• _Task to complete_:
Return exactly the lines from the one containing "Viewport: 1200px width, 664px height." through the last line of the records below, both included, and leave out any pictures.

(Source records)
------------

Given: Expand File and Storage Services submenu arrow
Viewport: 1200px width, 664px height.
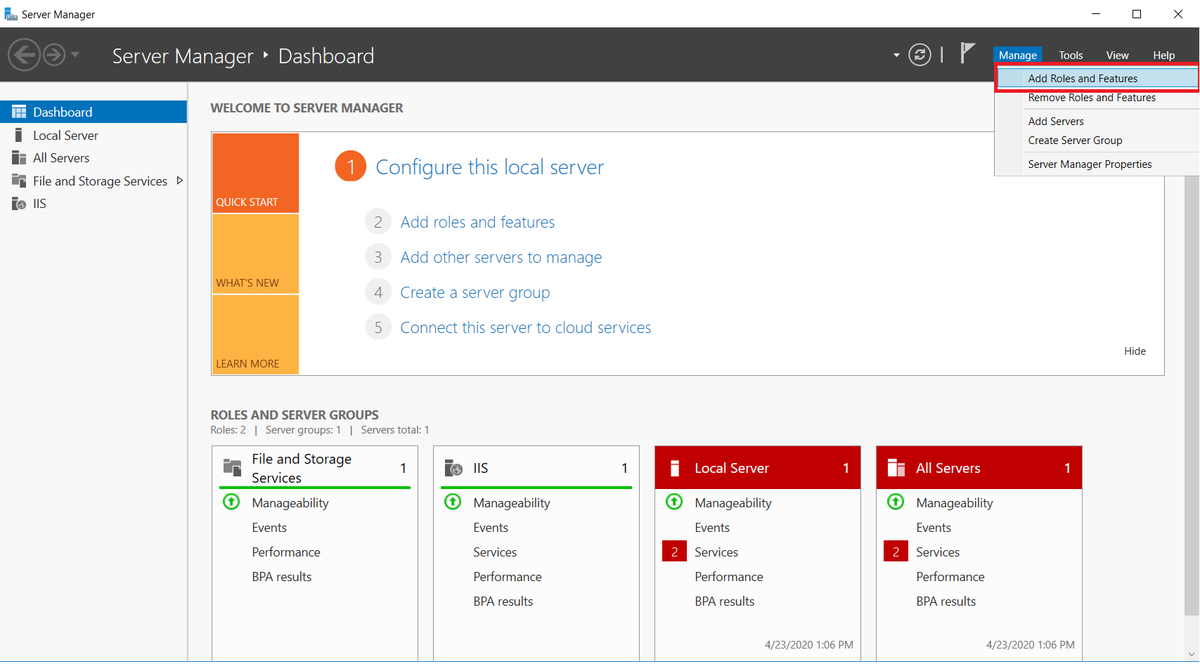Looking at the screenshot, I should pyautogui.click(x=180, y=181).
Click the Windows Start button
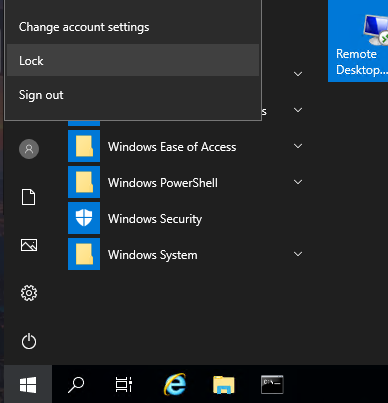 (28, 384)
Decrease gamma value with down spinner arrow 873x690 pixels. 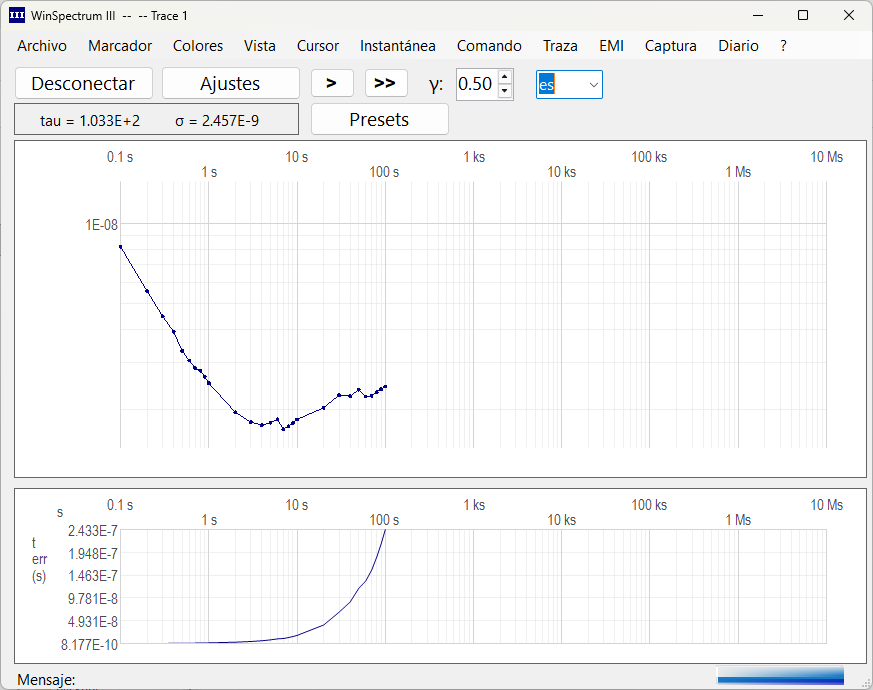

------------

• _Answer to the exercise_:
Viewport: 1200px width, 664px height.
Looking at the screenshot, I should pyautogui.click(x=180, y=181).
Click the Windows Start button
 (28, 384)
Decrease gamma value with down spinner arrow 873x690 pixels. 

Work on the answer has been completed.